* THE RECORDS:
***
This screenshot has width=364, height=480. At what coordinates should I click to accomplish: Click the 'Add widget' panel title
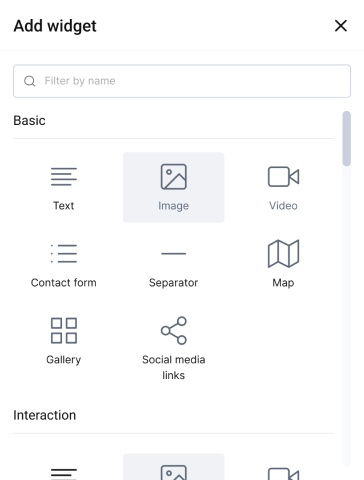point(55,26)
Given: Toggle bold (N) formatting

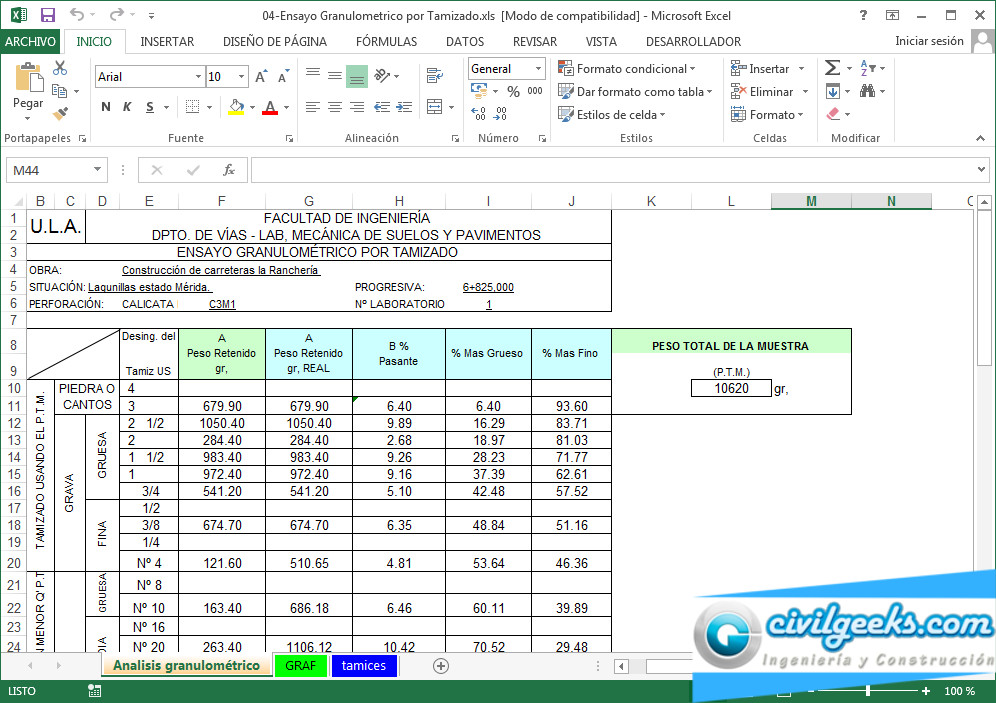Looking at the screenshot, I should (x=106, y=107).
***
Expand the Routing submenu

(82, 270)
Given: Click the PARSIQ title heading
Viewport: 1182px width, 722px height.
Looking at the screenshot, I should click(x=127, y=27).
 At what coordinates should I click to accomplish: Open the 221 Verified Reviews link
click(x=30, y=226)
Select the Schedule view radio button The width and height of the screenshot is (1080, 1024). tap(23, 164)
***
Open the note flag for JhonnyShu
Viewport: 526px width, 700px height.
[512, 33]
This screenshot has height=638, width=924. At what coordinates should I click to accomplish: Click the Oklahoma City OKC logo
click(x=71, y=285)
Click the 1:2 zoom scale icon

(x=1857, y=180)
***
Put everything from the line containing "Open the note flag for JhonnyShu" down to the line containing "(x=1857, y=180)" into a JSON list of strings, one string per line, skipping blank lines.

[
  "Open the note flag for JhonnyShu",
  "Viewport: 526px width, 700px height.",
  "[512, 33]",
  "This screenshot has height=638, width=924. At what coordinates should I click to accomplish: Click the Oklahoma City OKC logo",
  "click(x=71, y=285)",
  "Click the 1:2 zoom scale icon",
  "(x=1857, y=180)"
]